Trudno konkurować z relacjami Michała i Jarka, którzy zmagania na Saslongu przeżywali na miejscu. Ja musiałem zadowolić się transmisją w telewizji, gdzie obserwowałem zawody pań w Val d’Isere i gigant panów w Alta Badia.
Zacznijmy wyjątkowo od panów. To, co Marcel Hirscher pokazał w drugim przejeździe na Gran Risie powinno się znaleźć w programie edukacyjnym każdego gigancisty. Austriak pojechał po zrytej już nieco przez 29 poprzedników trasie jakby była gładka jak stół. Czy jechał bezbłędnie? Wcale nie! Jednak szybkość, z jaką potrafi odzyskiwać na chwilę utraconą równowagę jest imponująca. Marcel pokonał trudną i bardzo wymagającą trasę, na której zalegała mieszanka naturalnego i sztucznego śniegu dodatkowo podnosząc poprzeczkę, techniką mieszaną. Na niektórych odcinkach wycinał piękne, czyste, cięte wiraże. Na stromych odcinkach trasy posługiwał się stivotingiem z wyczuciem i klasą, a gigant na Gran Risie był wyjątkowo ciasny. Na mecie zanotował przewagę nad drugim Henrikiem Kristoffersenem z Norwegii wynoszącą 1,7 sekundy. Niesamowite! Po prostu miazga. A Marcel po raz kolejny udowodnił, że jest narciarzem absolutnie największego formatu. W takiej formie trudno będzie go pokonać, a przecież ze złamaną nogą jeszcze nie wszystko jest w porządku. Na trzecim miejscu podium zameldował się, raczej dość niespodziewanie, Słoweniec Zan Krajnec i to po naprawdę dobrej jeździe. Jedyną łyżeczką dziegciu dzisiejszych zawodów była kontuzja niemieckiego zawodnika Stefana Luitza, który prawdopodobnie ma uszkodzone kolano po tym, jak w jednym ze skrętów w górnej części trasy otrzymał kompresyjne uderzenie na jednej z nierówności. A przecież Stefan po znakomitych wynikach w tym sezonie należał do grona ścisłych faworytów. Taki pech.

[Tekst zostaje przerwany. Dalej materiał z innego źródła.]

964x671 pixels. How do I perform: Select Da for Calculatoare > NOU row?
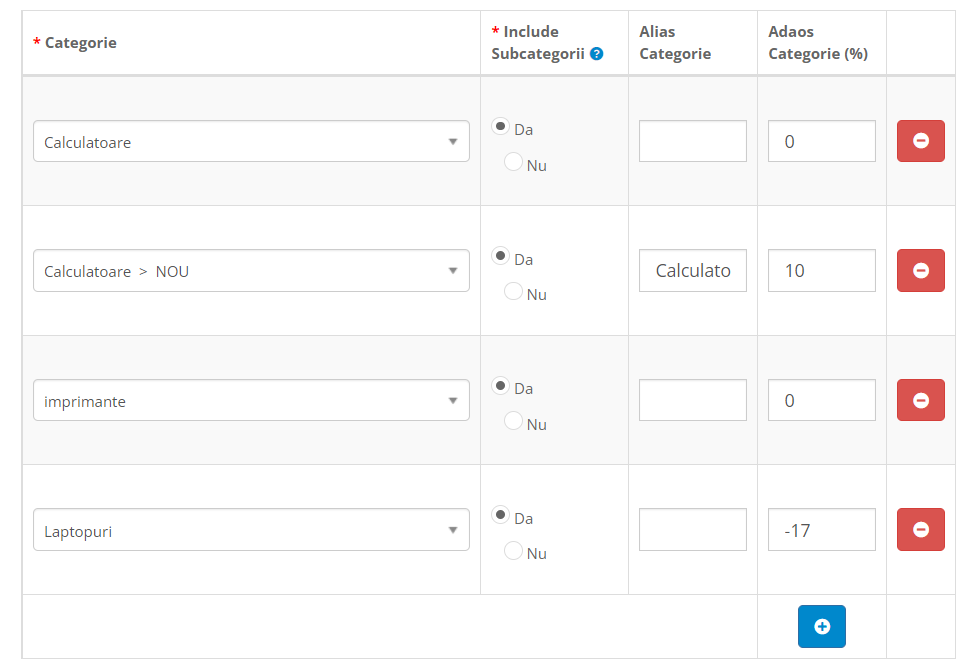pos(500,256)
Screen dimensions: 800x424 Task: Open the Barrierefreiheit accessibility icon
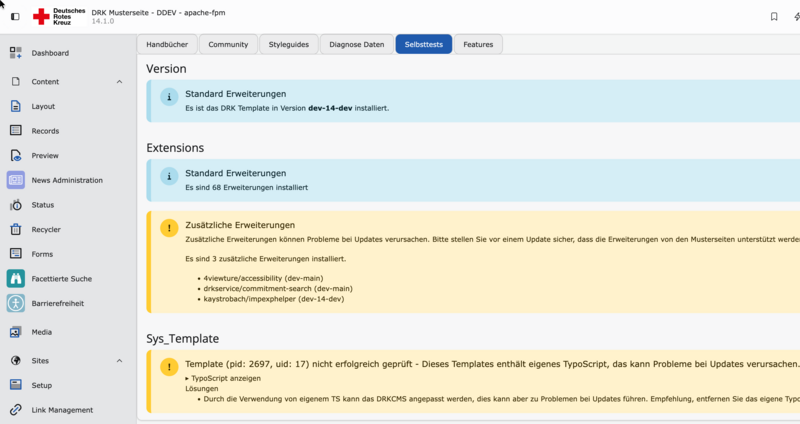tap(15, 303)
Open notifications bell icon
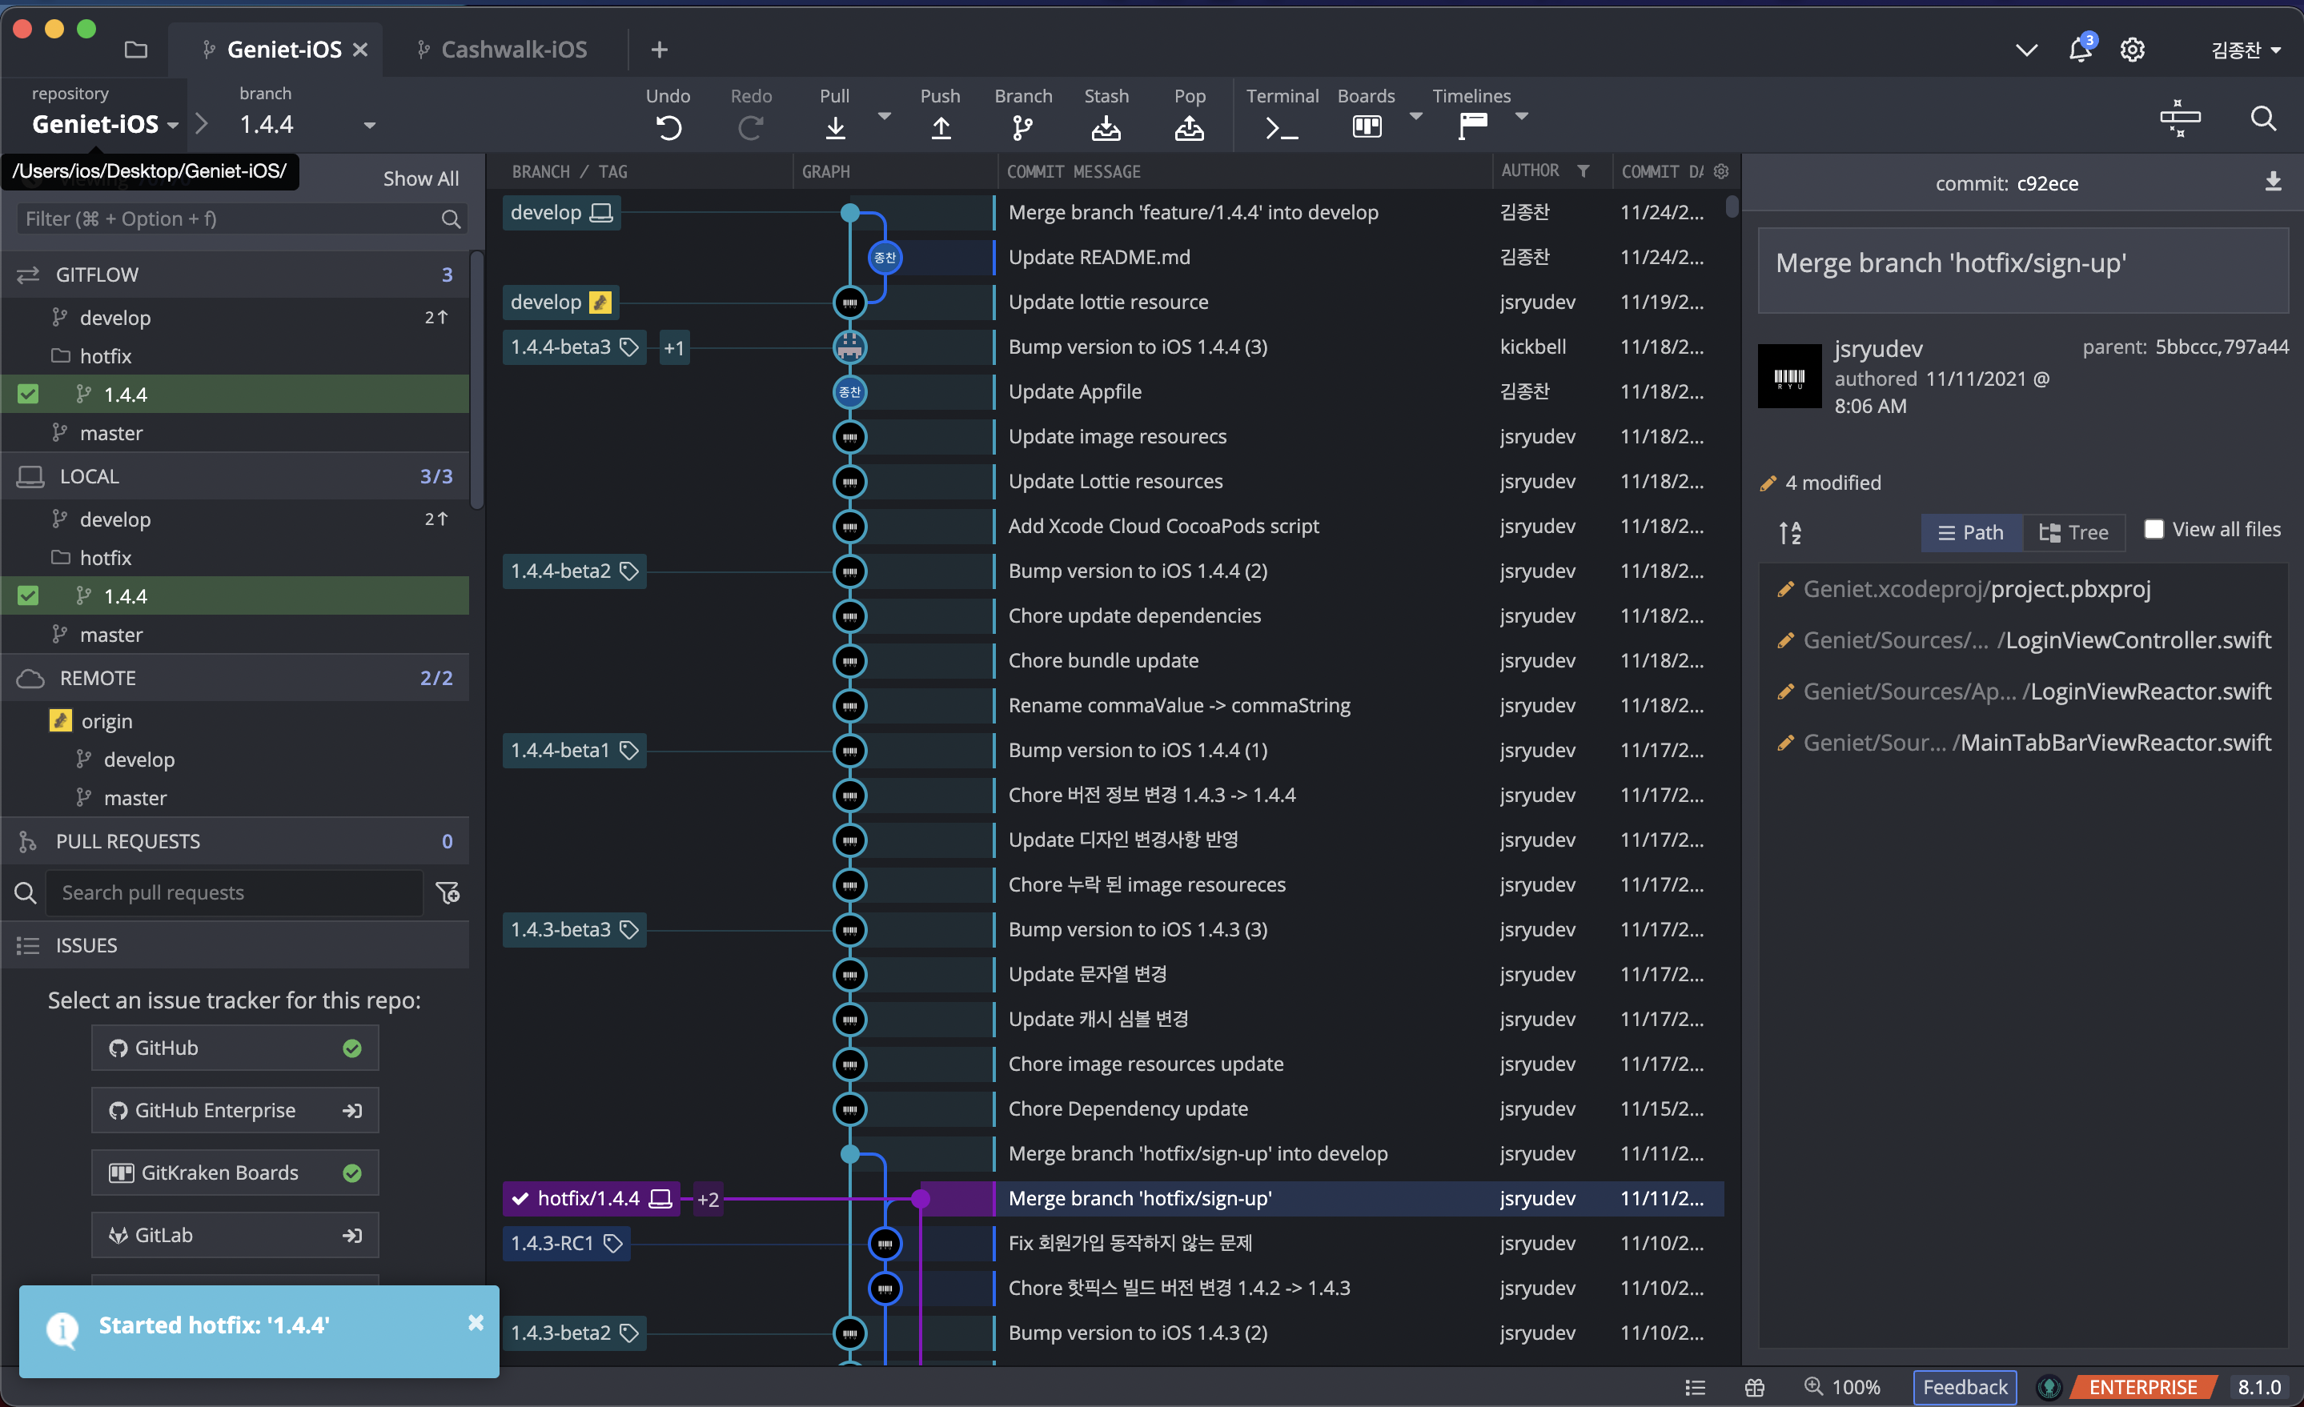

Dwa supergiganty pań we francuskim Val d’Isere na stosunkowo – moim zdaniem – mało atrakcyjnej trasie stały pod kątem powrotów na szczyty. W sobotnim, tryumfowała wreszcie Lindsey Vonn, która jednak znajduje się w doskonałej dyspozycji. Druga na mecie skróconego ze względu na opady śniegu supergiganta zameldowała się po raz pierwszy w tym sezonie na podium Sofia Goggia, a trzeci czas wykręciła Ragnhild Mowinckel z Norwegii. W niedzielę trasa była ustawiona trochę bardziej na skręcanie i zawody też stały się ciekawsze. Na starcie nie zobaczyliśmy jednak Lindsey Vonn, która podobno oszczędza zdrowie przed igrzyskami. Być może odezwała się nie do końca wyleczona kontuzja pleców? W tej sytuacji swoją szansę wykorzystała Anna Veith, która powróciła na szczyt po bardzo długiej przerwie spowodowanej kontuzją (ostanie zwycięstwo 22.03.2015). Na mecie cieszyła się jak dziecko na gwiazdkę, ale nie zabrakło też łez szczęścia. Ładny obrazek. Druga zameldowała się kontuzjowana po sobotnim upadku Tina Weirather (prawdopodobnie złamana kość dłoni), która swój kijek musiała zamocować do ręki za pomocą gumowej taśmy. Podziwu godna determinacja. Trzecia ponownie na podium Sofia Goggia.
Teraz panie przenoszą się do Courchevel, gdzie w następny weekend pojadą konkurencje techniczne. Czekamy z wypiekami na twarzach.